И тут он начал приводить свои доводы:

- Ведь это же понятно. Я был открыт Григоровичем и, следовательно, должен сказать речь. Не просто говорить что-нибудь, а именно речь. И при этом непременно о том, как он меня открыл. Иначе же будет нелюбезно. Голос мой должен дрожать и глаза наполниться слезами. Я, положим, этой речи не скажу, меня долго будут толкать в бок, я все-таки не скажу, потому что не умею. Но встанет Лавров - и расскажет, как Григорович меня открыл. Тогда подымется сам Григорович, подойдет ко мне, протянет руки и заключит меня в объятия и будет плакать от умиления. Старые писатели любят поплакать. Ну, это его дело, но самое главное, что и я должен буду плакать, а я этого не умею. Словом, я не оправдаю ничьих надежд. Ведь ты же на себе испытал, что значит не плакать от умиления. <…>

И вот за два дня до юбилейного обеда, когда из Петербурга была получена телеграмма, что юбиляр приедет, Антон Павлович уложил свои дорожные вещи и уехал в деревню, давши мне на прощанье такого рода ответственное поручение:

- А ты там как-нибудь уж… уладь. Главное, успокой Лаврова.

Но уладить было трудно. В. М. Лавров чуть не заболел, когда узнал о бегстве А. П. Самый главный кирпич из его великолепной постройки выпал, и самая постройка грозила развалиться.

Но, разумеется, все обошлось. Григорович приехал, обед состоялся.

Я на нем оскандалился на всю жизнь: вняв увещаниям В. А. Гольцева, покусился на речь о Чехове, то есть о том, как он страстно желал быть на обеде, чтобы самому лично и т. д., но болезнь заставила его уехать в деревню. И господь наказал меня за ложь.

С первых же слов я, никогда еще в жизни не выступавший с публичными речами, сбился. Я только и успел упомянуть об Антоне Павловиче Чехове, который…
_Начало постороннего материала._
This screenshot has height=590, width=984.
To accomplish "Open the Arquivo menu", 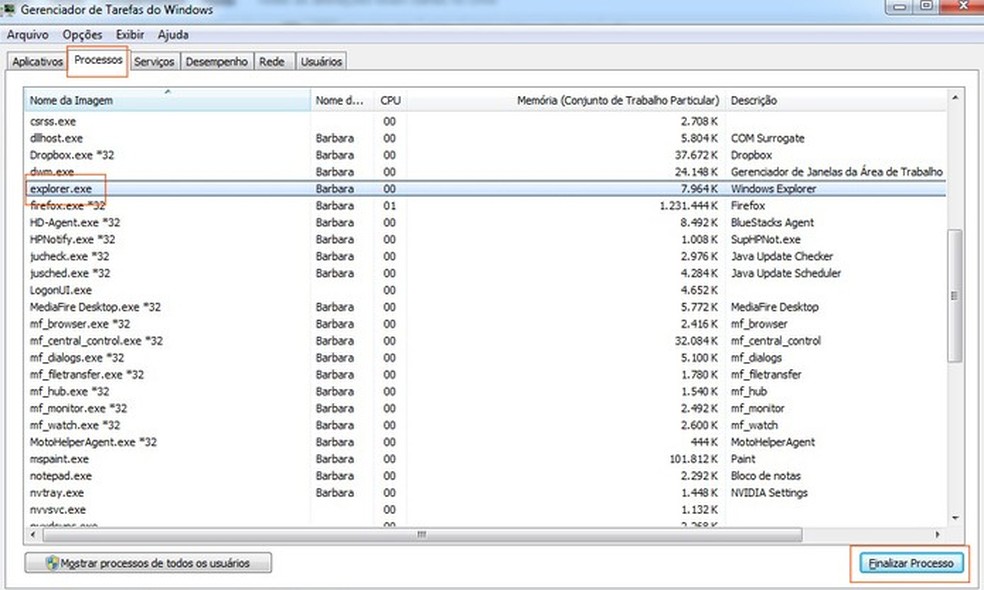I will [x=28, y=34].

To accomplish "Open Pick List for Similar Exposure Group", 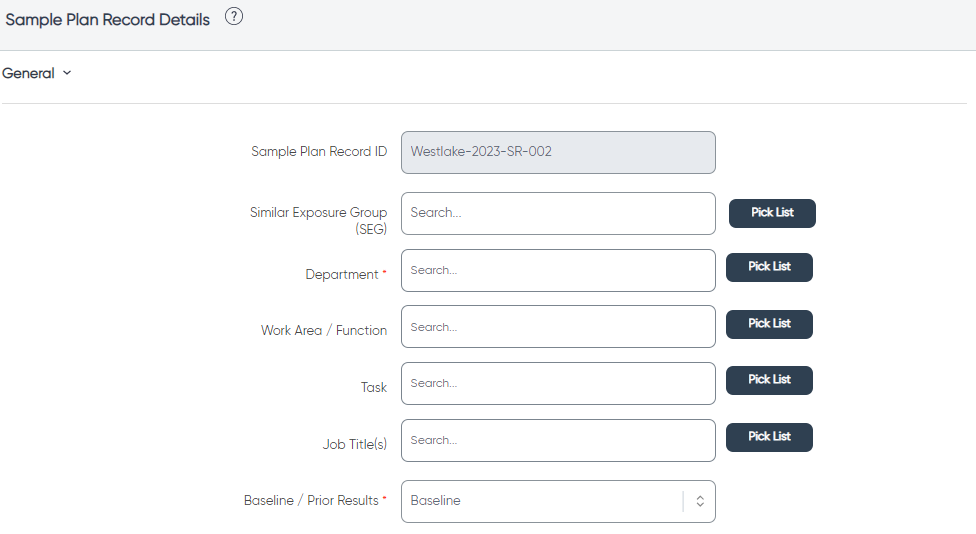I will click(x=772, y=213).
А милый старик, видя, должно быть, мое затруднение, сейчас же и выручил меня и сам заговорил о Чехове, о том, как он открыл его талант, о его письмах, словом - все то, что мы теперь так хорошо знаем.

И. H. Потапенко. Несколько лет с А. П. Чеховым

…и те, которые давали обед приезжавшему Григоровичу, говорят теперь: как много мы лгали на этом обеде и как много он лгал!

Чехов - А. С. Суворину.

25 января 1894 г. Мелихово

Долго и много вспоминал про Вас и как душевно отзывался он о "невольном изгнаннике", обреченном жить вдали от друзей… в прескучной Ялте. <Рассказ о последней встрече с Григоровичем, умершем 20 декабря> С. Н. Худеков - Чехову, 27 декабря 1899 г.

<Чехов> - Бывали и отрадные случаи. Помню, получаю письмо Григоровича. Я тогда писал в "Петербургской газете". Письмо было с самыми лучшими пожеланиями, самое сердечное… Становилось на время легче…

В. С. Миролюбов. Записные книжки.

1 (14) июля 1903 г.

У большого успеха много соавторов. Оказывается, Чехова родили Лейкин (см. выше) и Суворин (см. ниже), открыли Григорович, Лесков, даже Буренин (в других, не публикуемых, версиях воспоминаний).

Важно, что в данном случае было что открывать: сколько раз надежды не оправдывались и "литературные отцы" стремились забыть о своих неудавшихся потомках.

Еще важнее иное: поиск победителя-ученика, не стилистического эпигона, а писателя, пришедшего с "новым словом", которого побежденный учитель обязан благословить, стал после Державина и Жуковского важной культурной миссией, частью призвания.